Exercise aim: Write out the lines below exactly as they appear, starting with the line that contains "Open the N. Virginia region selector" and going on through the line that contains "Action: 81,112".

::::::::::

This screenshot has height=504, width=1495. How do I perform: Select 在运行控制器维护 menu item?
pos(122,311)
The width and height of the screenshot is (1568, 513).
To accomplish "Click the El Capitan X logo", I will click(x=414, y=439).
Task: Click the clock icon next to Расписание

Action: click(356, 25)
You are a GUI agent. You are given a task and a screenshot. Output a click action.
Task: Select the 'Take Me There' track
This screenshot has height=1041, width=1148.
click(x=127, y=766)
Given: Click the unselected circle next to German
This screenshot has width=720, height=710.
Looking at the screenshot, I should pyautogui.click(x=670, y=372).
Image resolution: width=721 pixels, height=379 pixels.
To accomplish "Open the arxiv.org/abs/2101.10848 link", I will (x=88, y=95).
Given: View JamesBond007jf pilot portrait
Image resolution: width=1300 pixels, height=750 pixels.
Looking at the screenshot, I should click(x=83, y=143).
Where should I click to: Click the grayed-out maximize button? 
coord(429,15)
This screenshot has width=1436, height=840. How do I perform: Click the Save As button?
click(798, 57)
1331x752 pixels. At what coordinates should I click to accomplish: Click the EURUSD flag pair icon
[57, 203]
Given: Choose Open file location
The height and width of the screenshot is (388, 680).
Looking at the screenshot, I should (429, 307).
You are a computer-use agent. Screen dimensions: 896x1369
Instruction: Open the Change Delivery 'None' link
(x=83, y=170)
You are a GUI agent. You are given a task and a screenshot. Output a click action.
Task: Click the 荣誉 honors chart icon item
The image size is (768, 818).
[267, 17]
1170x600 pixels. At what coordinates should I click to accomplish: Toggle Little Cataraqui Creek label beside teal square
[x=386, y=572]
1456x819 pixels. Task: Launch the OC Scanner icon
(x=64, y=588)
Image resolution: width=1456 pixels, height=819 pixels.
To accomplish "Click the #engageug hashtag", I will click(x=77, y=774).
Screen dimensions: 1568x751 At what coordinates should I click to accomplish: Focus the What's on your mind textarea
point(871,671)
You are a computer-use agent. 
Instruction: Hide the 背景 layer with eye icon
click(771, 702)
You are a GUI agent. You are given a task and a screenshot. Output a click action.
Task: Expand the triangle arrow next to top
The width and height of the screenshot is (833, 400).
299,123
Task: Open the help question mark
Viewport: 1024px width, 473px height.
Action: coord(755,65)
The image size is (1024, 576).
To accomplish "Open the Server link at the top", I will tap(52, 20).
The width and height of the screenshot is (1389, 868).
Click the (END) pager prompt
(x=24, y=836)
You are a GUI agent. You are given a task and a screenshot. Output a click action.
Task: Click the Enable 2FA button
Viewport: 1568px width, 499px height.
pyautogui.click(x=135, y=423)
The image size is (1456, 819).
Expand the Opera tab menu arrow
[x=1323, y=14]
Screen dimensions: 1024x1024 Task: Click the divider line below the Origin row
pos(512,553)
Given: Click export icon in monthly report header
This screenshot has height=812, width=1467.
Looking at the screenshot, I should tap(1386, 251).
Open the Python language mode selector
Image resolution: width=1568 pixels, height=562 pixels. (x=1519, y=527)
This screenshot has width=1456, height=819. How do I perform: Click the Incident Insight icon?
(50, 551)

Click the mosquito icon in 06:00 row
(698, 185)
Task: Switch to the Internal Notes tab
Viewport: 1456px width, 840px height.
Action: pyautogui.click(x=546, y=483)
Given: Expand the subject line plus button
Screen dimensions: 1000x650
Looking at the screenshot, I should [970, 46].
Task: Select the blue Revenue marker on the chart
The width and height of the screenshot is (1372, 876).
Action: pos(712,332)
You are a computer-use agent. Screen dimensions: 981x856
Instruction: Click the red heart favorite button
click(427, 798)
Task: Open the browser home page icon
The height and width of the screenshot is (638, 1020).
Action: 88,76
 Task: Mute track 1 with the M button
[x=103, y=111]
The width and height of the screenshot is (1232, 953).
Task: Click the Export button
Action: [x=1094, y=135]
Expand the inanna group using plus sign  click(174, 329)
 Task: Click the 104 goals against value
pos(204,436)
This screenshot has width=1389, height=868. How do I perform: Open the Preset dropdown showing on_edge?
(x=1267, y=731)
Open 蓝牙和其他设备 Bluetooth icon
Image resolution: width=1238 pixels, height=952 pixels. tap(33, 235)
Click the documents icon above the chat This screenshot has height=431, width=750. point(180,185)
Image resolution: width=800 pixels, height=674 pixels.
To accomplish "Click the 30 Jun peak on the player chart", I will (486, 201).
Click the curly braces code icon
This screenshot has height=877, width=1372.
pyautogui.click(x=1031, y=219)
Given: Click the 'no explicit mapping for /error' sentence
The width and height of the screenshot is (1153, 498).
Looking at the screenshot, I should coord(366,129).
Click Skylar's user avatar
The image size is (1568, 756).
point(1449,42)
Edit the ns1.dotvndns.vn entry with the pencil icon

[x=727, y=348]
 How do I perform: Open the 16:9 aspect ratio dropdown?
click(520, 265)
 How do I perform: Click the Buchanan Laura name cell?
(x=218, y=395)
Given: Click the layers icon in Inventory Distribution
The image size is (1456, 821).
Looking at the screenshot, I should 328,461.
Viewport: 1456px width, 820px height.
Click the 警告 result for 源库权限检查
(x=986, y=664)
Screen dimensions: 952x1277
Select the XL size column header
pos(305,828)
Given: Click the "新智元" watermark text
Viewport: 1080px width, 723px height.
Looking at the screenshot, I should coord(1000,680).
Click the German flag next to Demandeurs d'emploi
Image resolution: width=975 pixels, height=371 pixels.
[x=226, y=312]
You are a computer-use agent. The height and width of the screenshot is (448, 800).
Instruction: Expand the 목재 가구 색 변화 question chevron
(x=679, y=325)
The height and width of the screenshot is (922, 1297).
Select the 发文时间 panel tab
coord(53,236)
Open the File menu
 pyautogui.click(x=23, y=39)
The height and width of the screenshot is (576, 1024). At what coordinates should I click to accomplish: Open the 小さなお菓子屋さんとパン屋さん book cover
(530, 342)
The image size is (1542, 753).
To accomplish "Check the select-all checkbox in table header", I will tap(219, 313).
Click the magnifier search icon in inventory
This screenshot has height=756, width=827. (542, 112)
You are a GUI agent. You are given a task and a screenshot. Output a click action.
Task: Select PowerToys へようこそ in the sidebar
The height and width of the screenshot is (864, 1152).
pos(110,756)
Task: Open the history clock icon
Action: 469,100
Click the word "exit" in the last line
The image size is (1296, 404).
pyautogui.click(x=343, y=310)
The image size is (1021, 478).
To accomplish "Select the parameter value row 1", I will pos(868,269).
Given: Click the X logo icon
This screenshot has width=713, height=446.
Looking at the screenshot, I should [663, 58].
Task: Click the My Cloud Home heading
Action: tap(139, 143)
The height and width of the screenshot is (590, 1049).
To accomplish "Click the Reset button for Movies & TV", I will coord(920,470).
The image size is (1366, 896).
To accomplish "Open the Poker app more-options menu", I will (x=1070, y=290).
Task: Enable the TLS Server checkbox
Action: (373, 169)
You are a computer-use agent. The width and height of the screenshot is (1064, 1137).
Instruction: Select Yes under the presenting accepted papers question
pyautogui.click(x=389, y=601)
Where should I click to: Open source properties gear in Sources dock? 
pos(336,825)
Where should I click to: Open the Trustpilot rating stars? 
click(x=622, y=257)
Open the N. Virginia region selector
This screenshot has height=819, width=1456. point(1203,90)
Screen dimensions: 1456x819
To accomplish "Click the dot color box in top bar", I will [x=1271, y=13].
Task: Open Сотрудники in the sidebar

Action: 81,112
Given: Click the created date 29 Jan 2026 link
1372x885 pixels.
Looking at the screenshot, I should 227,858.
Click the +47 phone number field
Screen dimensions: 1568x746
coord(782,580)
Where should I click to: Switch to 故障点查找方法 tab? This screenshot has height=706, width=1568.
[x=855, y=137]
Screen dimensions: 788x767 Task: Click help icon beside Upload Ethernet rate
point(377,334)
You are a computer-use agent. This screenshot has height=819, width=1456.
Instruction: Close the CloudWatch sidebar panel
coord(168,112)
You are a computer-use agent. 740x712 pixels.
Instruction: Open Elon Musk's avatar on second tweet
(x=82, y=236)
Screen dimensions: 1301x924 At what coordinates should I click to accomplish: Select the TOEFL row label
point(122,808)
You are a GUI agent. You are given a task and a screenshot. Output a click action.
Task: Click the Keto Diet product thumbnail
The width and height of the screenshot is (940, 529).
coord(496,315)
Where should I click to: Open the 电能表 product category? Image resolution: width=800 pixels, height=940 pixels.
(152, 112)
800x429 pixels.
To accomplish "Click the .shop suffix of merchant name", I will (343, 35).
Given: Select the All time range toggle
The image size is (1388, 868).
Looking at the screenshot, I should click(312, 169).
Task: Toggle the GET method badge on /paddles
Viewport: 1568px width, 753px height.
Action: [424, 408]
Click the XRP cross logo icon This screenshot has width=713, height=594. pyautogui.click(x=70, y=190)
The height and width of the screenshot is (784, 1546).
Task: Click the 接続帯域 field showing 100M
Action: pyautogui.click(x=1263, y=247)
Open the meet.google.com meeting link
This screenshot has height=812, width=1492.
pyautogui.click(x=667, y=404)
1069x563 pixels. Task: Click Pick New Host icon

::::::::::

Completed task:
Open the N. Virginia region selector
This screenshot has height=819, width=1456. point(1203,90)
Screen dimensions: 1456x819
To accomplish "Click the dot color box in top bar", I will [x=1271, y=13].
Task: Open Сотрудники in the sidebar

Action: 81,112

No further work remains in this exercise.